Subject MJ Katie Sherwin Class mean Class standard deviation
English 50 60 85 60 10
Computers 63 70 72 65 5
Mathematics 65 60 55 55 15
(a) Convert each student’s marks to z-scores.
(b) Relative to the rest of the students: Which is MJ’s worst result? Did MJ get a better result in
Computers or Mathematics?
(c) Which is better: MJ’s mark in Mathematics or Katie’s mark in Computers?
(d) Standardise all the marks to a mean of 50 and a standard deviation of 15. Add each student’s
standardised marks to give them an “aggregate” or total mark out of 300. Which student had
the best “aggregate”?
2. The following data were collected in a study of the effect of dissolved sulfur on the surface tension
of liquid copper (Baes and Killogg, 1953).
X Y Y
0.034 301 316
0.093 430 422
0.3 593 586
0.4 630 618
0.61 656 642
0.83 740 714
where X = Weight % Sulfur and Y = Decrease in Surface Tension (dynes/cm), two replicates.

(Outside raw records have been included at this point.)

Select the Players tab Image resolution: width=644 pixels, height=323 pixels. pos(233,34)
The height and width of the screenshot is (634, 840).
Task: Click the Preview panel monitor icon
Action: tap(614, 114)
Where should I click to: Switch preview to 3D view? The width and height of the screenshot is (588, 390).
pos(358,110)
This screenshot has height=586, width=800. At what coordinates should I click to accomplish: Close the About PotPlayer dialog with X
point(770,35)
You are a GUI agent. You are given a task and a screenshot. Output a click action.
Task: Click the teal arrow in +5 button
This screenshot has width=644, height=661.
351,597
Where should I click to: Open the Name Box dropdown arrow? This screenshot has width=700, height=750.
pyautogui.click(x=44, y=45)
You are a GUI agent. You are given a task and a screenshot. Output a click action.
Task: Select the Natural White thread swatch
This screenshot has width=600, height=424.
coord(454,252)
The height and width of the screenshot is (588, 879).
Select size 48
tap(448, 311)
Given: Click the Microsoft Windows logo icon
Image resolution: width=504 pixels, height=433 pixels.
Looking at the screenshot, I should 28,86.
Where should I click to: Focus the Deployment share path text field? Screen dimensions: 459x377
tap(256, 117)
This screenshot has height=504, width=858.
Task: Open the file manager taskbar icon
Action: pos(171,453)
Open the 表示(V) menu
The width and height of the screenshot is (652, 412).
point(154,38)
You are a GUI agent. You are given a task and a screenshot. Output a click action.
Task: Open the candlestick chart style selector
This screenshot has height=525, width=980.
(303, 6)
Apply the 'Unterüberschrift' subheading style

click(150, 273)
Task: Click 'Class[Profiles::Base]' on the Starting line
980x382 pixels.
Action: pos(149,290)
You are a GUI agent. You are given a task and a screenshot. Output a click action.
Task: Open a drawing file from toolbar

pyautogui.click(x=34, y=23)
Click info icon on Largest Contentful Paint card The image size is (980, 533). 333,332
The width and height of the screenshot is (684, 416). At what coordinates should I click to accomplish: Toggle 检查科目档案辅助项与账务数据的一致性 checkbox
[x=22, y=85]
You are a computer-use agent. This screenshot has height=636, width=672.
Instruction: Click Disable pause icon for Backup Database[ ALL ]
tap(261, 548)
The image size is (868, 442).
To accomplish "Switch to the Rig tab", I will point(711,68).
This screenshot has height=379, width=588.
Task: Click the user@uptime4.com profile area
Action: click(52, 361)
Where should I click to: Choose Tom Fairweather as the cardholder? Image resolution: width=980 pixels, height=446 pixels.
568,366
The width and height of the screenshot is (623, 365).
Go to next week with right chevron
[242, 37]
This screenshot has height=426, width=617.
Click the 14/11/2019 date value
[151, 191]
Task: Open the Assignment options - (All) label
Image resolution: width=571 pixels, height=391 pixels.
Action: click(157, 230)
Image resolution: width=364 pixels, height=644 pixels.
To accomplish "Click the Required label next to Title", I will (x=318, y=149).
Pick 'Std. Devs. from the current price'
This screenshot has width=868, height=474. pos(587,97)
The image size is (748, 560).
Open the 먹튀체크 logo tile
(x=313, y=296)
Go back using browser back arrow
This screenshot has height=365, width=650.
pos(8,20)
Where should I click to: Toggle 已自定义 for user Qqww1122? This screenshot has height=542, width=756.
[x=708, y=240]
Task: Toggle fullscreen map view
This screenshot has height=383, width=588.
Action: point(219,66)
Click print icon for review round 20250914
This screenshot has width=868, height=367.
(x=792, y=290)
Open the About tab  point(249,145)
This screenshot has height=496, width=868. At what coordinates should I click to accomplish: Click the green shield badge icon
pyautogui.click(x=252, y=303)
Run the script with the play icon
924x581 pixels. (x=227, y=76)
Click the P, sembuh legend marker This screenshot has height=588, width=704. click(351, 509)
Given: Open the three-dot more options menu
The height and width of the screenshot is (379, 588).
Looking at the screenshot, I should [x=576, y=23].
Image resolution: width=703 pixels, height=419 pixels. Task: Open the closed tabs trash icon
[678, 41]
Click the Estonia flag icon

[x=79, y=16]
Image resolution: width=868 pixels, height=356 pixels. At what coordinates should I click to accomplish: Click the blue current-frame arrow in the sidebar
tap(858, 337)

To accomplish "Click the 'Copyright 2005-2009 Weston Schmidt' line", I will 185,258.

(a) Produce a scatter plot of ”Decrease in Surface Tension (dynes/cm)” versus ”Weight % Sulfur”.
Make sure you label your axes properly and that your graph has an appropriate title. Briefly
describe the nature of the relationship between these two variables.
(b) Assuming that X is transformed to ln(X) and a linear mode is considered, which choice of Y
gives better results, Y or ln(Y)? Why? Write down the model of your choice.
23. The dataset Q3 contains the following information on a sample of n = 36 severely depressed indi-
viduals.
Variable Description
Eff Measure of the effectiveness of the treatment
Age Age (years)
Tmt Treatment received (A, B or C)
(a) Produce a scatter plot of Eff versus Age. What does it show?
(b) Run a regression of Eff on Age. Write down the fitted regression equation. Does this model
tell us anything about the comparative effectiveness of the three treatments?
(c) Refer to part (b). Calculate the total variation in Eff. What percentage of the total variation
in Eff is explained by the model?
(d) Produce another scatter plot of Eff versus Age but this time with colour coding and different
regression lines for each of the three treatments. Does the treatment appear to interact with
age in explaining the response? Explain why or why not.
(e) Code up dummy variables for treatments A and B as well as an interaction between Age and
each of treatments A and B. For this part of the question, just attach the R code to show how
you create the dummies and interaction terms.
(f) Using Age, the dummies, and the interactions as predictors, perform the backward elimination
to obtain the best model by means of AIC criterion. Write down the final estimated regression
equation. What percentage of the total variation in Eff is explained by the model?
(g) Use the partial F test to determine which model [the one in part (b) or the one in part (f)] is
better. Include mention of H0 and H1, the observed value of the test statistic, the p-value, a
decision, and a conclusion.
(h) Predict the effectiveness of treatments for the following people:
Patient Age Tmt
John 20 A
Mary 56 B
Felix 69 C
4. The following contingency table shows the number of women who have just given birth grouped by
low birth weight baby and race of mother.
Race
Low White Black Other Total
No (birth weight > 25000g) 144 57 136 337
Yes (birth weight ≤ 25000g) 100 15 36 151
Total 244 72 172 488
(a) At the 0.05 level of significance, is there evidence of a significant association between the race
of the mother and a baby of low birth weight? Include mention of H0 and H1, the observed
value of the test statistic, the p-value, a decision, and a conclusion.
(b) What are the odds of a white mother having a baby of low birth weight?
(c) What are the odds of black mother having a baby of low birth weight?
(d) What is the odds ratio for white versus black?
(e) Fit a logistic regression of a baby of normal birth weight on race. Treat black as a base group.
Write down the fitted regression equation.
(f) Refer to part (e). What is the odds ratio for white versus black? Is it the same as your
calculation in part (d)? Explain why or why not.